WHAT THIS TASK INVOLVES
Please reproduce the passage below on choosing sales accounts word for word, in full.

DOCUMENT SEGMENT
· · · ·

Lincoln would spend the majority of his hours sharpening his axe rather than chopping down a tree.
The same logic applies here.
Account selection is one of the most important decisions that a sales team can make.
That's why you'll see that successful sales teams spend an unusually large amount of time on selecting the right accounts to go after (target).
Logic: Right accounts will lead to more closed deals, while wrong accounts waste time and resources.
After speaking with 100's of sales & marketing teams, I've understood that these are key factors in your account selection strategy:
- Intent data: This data can be used to identify accounts that are actively researching or considering a purchase.
- Technographics: This data can be used to identify accounts that have the right technology in place to use your product or service.
- Demographics: This data can be used to identify accounts that are in the right industry, size, and location
Just in case you are unaware of any of the topics I mentioned, don’t worry. I’ve got you by breaking them down in detail.
What to Do Before Selecting Even a Single Account?
Before you start selecting accounts, there are a few things you need to do first.
First, you need to define your ICP (Ideal Customer Profile)
Then, what are the characteristics of your ideal customer?
Then, what are their pain points?
Then, what are their goals?
Once you have defined your ICP, you need to gather data on potential accounts.

· · · ·

RECORDS PROVIDED
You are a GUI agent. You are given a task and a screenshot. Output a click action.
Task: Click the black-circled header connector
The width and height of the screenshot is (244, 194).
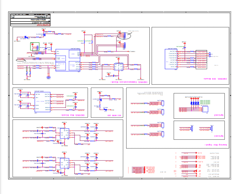(x=124, y=36)
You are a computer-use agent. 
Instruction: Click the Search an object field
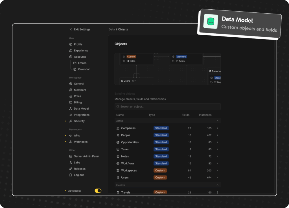168,107
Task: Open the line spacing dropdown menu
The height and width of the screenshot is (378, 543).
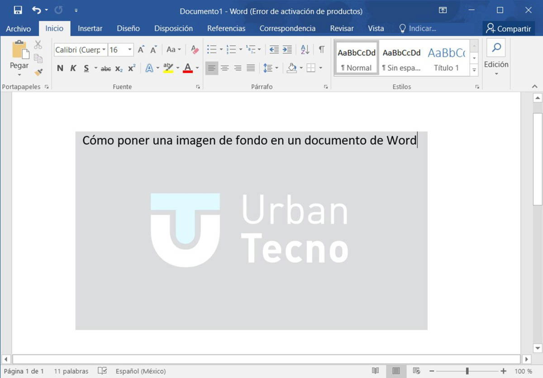Action: [275, 68]
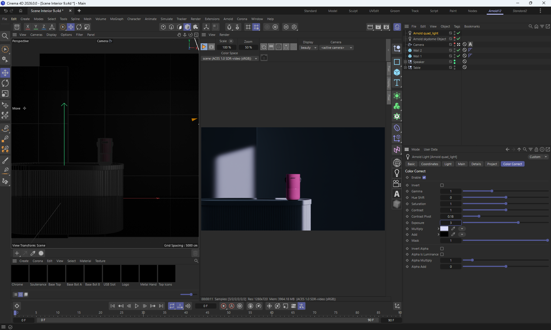Expand the Speaker object hierarchy
This screenshot has width=551, height=330.
coord(405,62)
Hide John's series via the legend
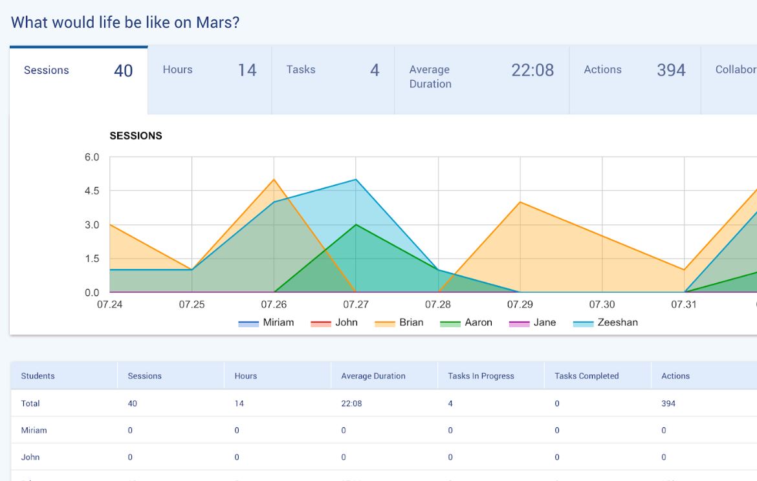Screen dimensions: 757x481 (334, 323)
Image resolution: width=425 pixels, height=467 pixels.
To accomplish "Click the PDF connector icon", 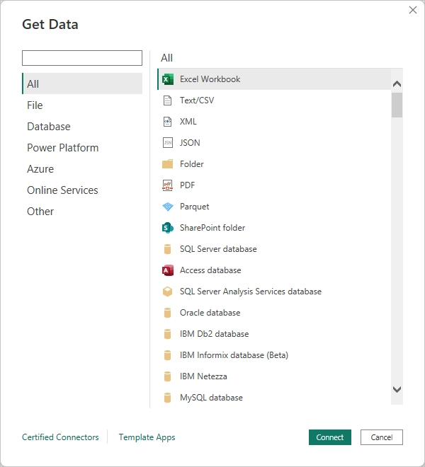I will pyautogui.click(x=168, y=185).
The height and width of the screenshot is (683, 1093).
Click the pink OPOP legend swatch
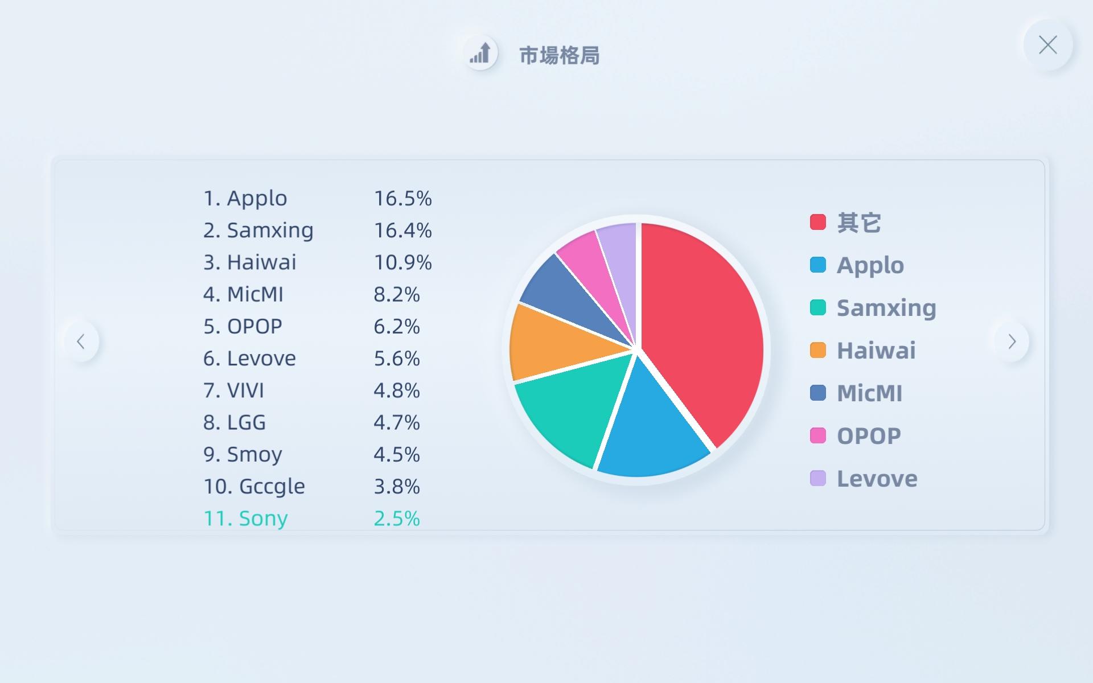pyautogui.click(x=817, y=435)
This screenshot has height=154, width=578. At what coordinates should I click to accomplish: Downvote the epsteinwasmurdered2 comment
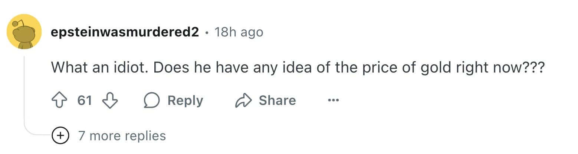coord(109,100)
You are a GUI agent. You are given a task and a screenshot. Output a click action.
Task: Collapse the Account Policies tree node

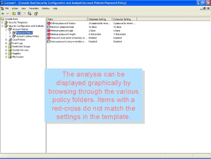(6, 29)
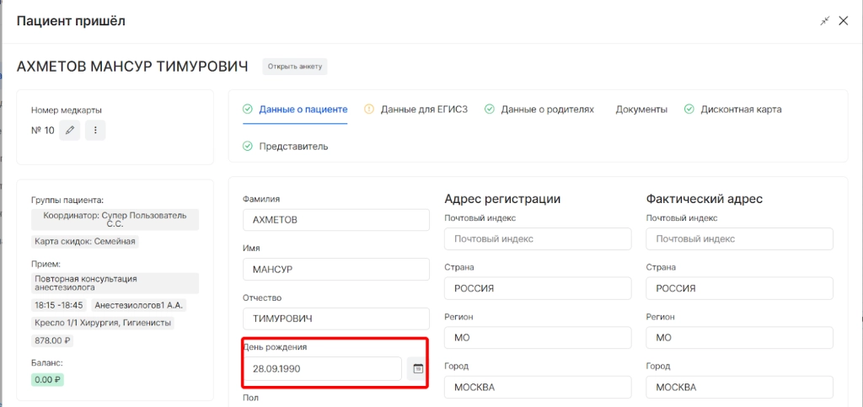This screenshot has width=863, height=407.
Task: Open the registration address 'Страна' field
Action: (538, 288)
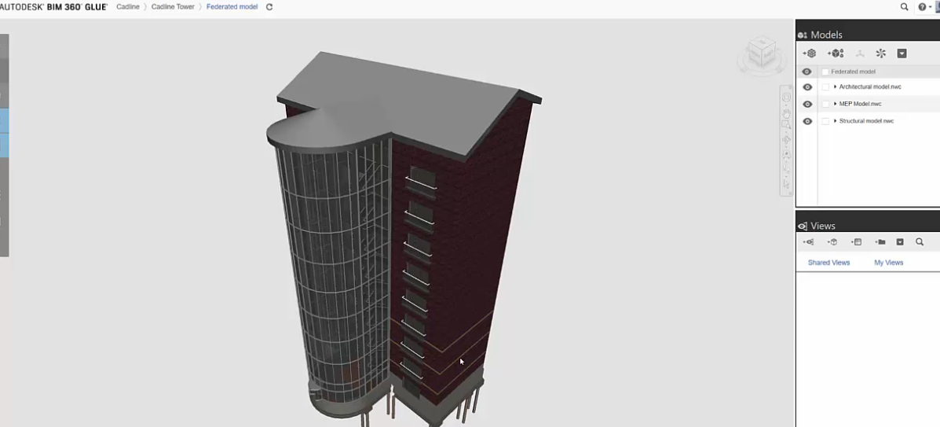
Task: Click the add folder icon in Views toolbar
Action: pos(880,242)
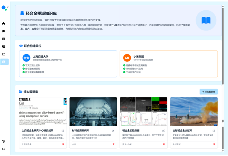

· · · ·

EXERCISE ANSWER
Lincoln would spend the majority of his hours sharpening his axe rather than chopping down a tree.
The same logic applies here.
Account selection is one of the most important decisions that a sales team can make.
That's why you'll see that successful sales teams spend an unusually large amount of time on selecting the right accounts to go after (target).
Logic: Right accounts will lead to more closed deals, while wrong accounts waste time and resources.
After speaking with 100's of sales & marketing teams, I've understood that these are key factors in your account selection strategy:
- Intent data: This data can be used to identify accounts that are actively researching or considering a purchase.
- Technographics: This data can be used to identify accounts that have the right technology in place to use your product or service.
- Demographics: This data can be used to identify accounts that are in the right industry, size, and location
Just in case you are unaware of any of the topics I mentioned, don’t worry. I’ve got you by breaking them down in detail.
What to Do Before Selecting Even a Single Account?
Before you start selecting accounts, there are a few things you need to do first.
First, you need to define your ICP (Ideal Customer Profile)
Then, what are the characteristics of your ideal customer?
Then, what are their pain points?
Then, what are their goals?
Once you have defined your ICP, you need to gather data on potential accounts.